Tensions were already running high in the unstable West African state which is a key Western ally in the fight against militants across the Sahel region.

Around 1.5 million of Niger's registered voters lack the documentation required to prove their identity, and the Independent National Electoral Commission had proposed a system whereby witnesses could vouch for them.

But politicians failed to approve it at a meeting on Friday.

"There was no consensus among the political class and therefore 1.5 million Nigeriens cannot exercise their right to vote on 21 February," Alkassoum Indatou, spokesman for the presidential majority, said on state TV on Friday night.

It was not immediately clear whether the registration problems would affect some parts of the country or political blocs more than others.

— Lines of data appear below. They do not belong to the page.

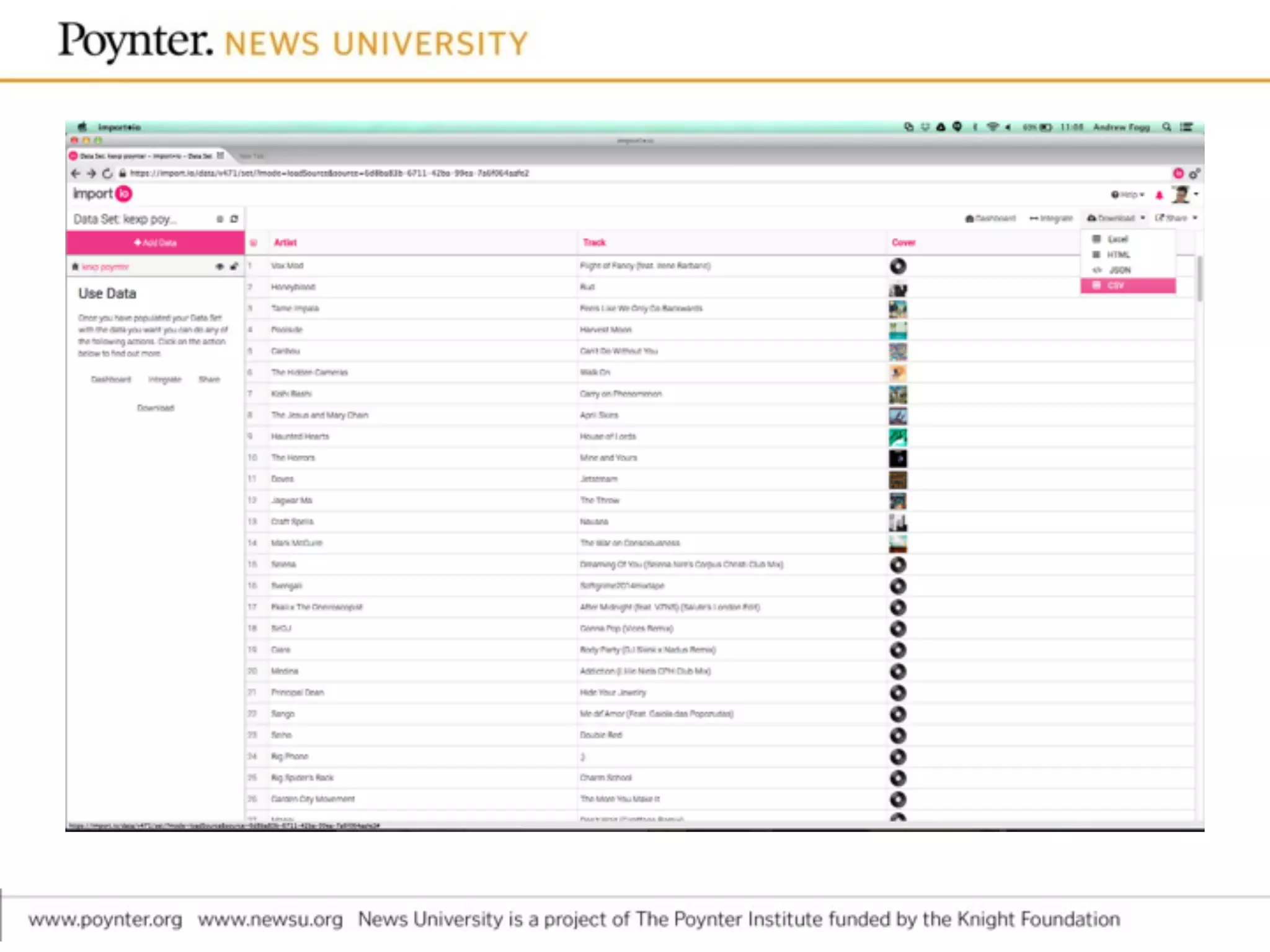Open the Download dropdown menu
The height and width of the screenshot is (952, 1270).
pyautogui.click(x=1116, y=218)
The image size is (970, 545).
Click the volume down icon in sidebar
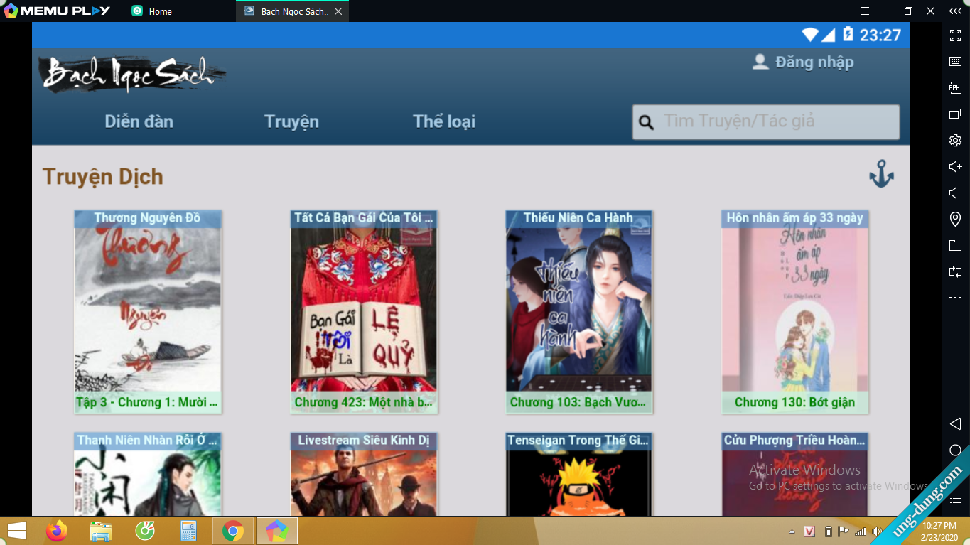tap(955, 193)
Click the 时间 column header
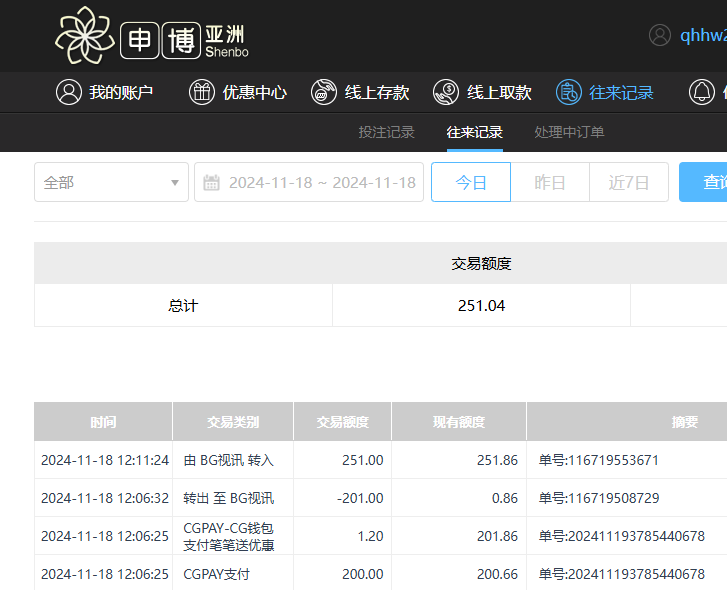Image resolution: width=727 pixels, height=590 pixels. [x=103, y=422]
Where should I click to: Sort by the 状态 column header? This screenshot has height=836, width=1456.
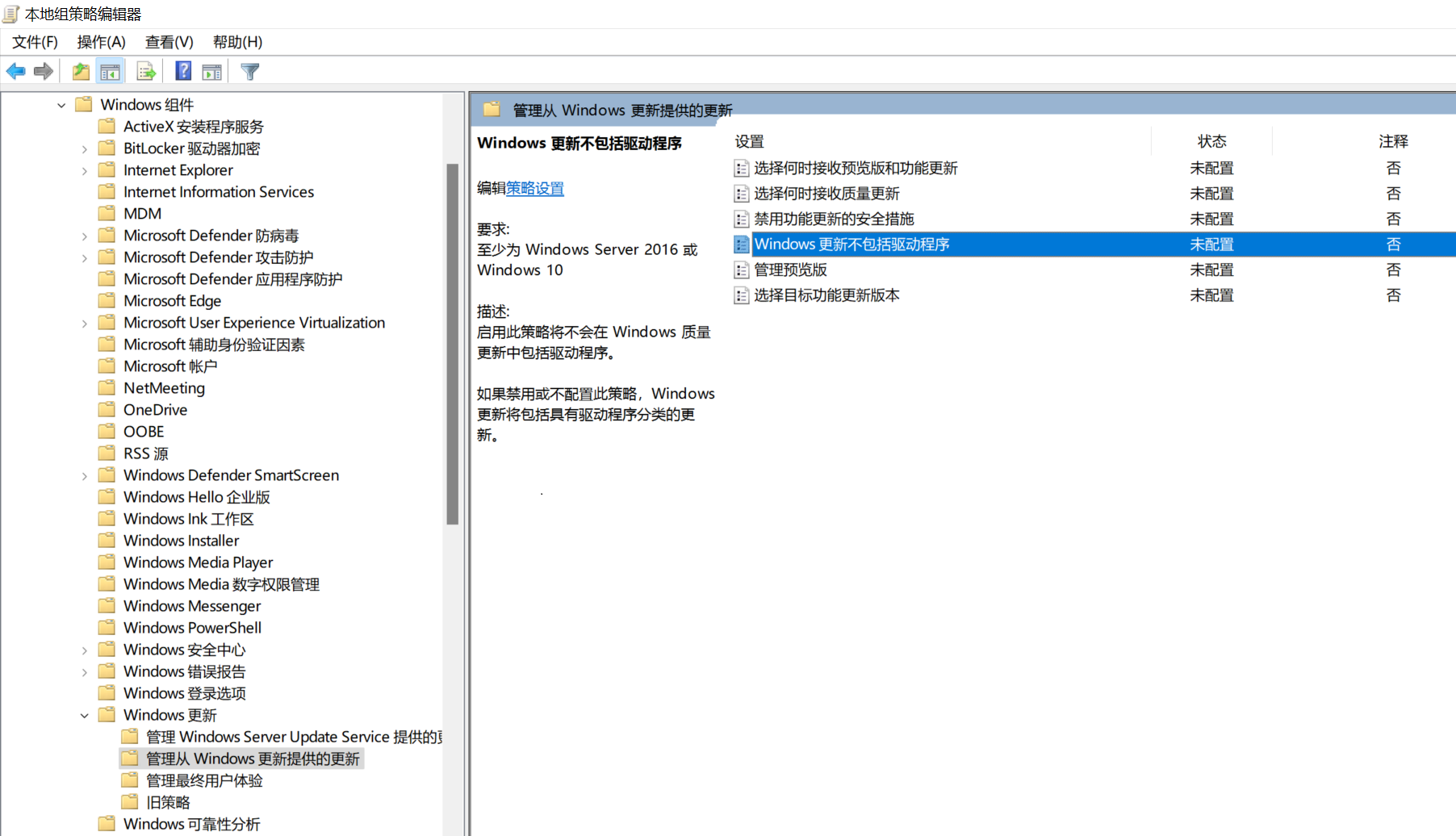(x=1211, y=141)
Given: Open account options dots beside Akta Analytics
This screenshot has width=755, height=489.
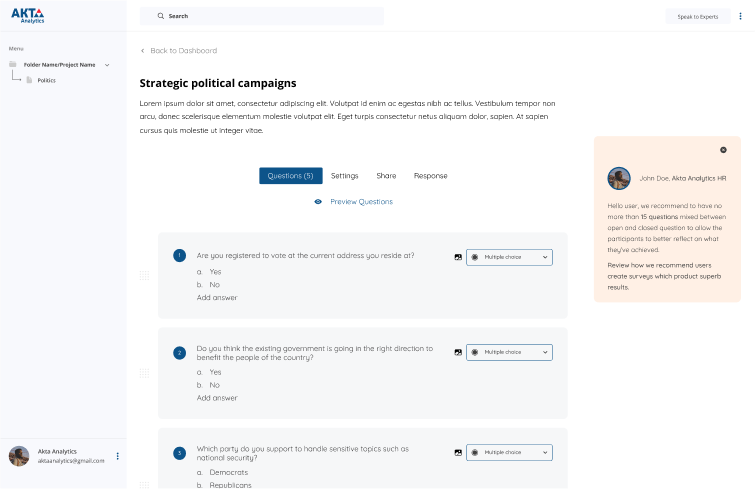Looking at the screenshot, I should 118,456.
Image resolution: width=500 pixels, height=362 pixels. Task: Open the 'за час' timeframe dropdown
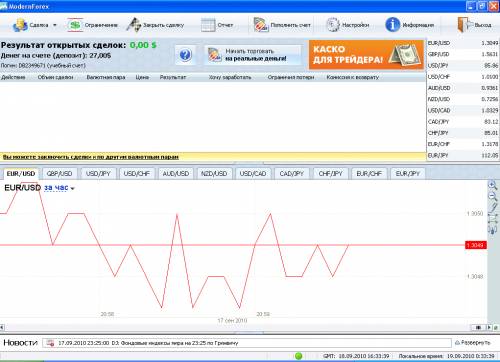pos(59,188)
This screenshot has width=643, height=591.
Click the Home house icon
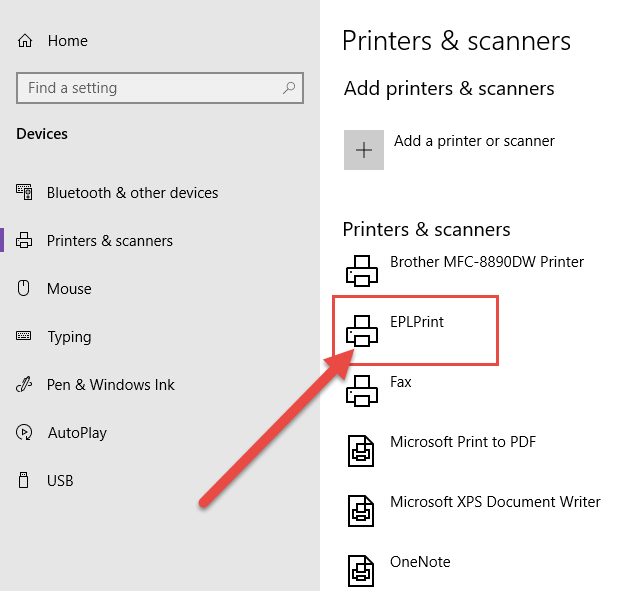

The opposition in the uranium producer accuse incumbent President Mahamadou Issoufou of being increasingly authoritarian - but the government has underscored the need for order amid security threats, including an alleged attempt to topple Issoufou last month. 

One of the main opposition candidates Hama Amadou is in jail on charges of being linked to a baby-trafficking ring. He denies the charges and says they are politically motivated.

Another presidential candidate, Adal Rhoubeid, arrived back in the capital Niamey on Friday night after being detained for questioning in relation to attacks in a hotel and cafe in Brukina Faso's capital last week that killed 30 people, including many foreigners.

"Tragic events [in Ouagadougou] confirm something that is becoming more and more clear: terrorism is a cancer across the Sahel and Sahara," he said in front of a large crowd of supporters at the airport, adding that his MDR party supported compulsory military service.